Met de motie van het lid Van Tongeren wordt de regering verzocht te onderzoeken wat het totaalbeslag op de overheidsmiddelen is van het nu sluiten van de kerncentrale Borssele en van het openhouden van de kerncentrale Borssele tot het einde van de levensduur in 2033 en de Kamer hierover te informeren. Met de motie van de leden Agnes Mulder en Van Veldhoven wordt de regering verzocht om in overleg met de aandeelhouders van DELTA in navolging van het advies van de commissie-Balkenende naar oplossingen te zoeken voor de problemen bij DELTA en daarbij breder te kijken dan alleen naar het beleid ten aanzien van staatsdeelnemingen.

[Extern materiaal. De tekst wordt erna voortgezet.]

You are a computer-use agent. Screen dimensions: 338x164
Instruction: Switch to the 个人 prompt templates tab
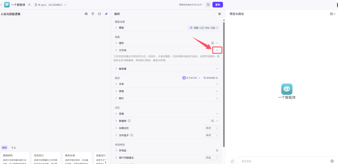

Zoals ik in mijn reactie op de moties tijdens het VAO Energie op 16 juni 2016 al aangaf, worden zowel de kosten van beide in de motie Van Tongeren genoemde varianten als werkgelegenheidseffecten bij DELTA betrokken bij het onderzoek naar onvoorziene financiële risico’s en scenario’s, dat ik heb aangekondigd in mijn brief van 8 juni 2016 (Kamerstuk 25 422 en 32 645, nr. 147). Dit onderzoek zal deze zomer worden uitgevoerd en door een externe partij worden gevalideerd. Zodra dat is afgerond, zal ik beide Kamers der Staten-Generaal informeren over de uitkomsten.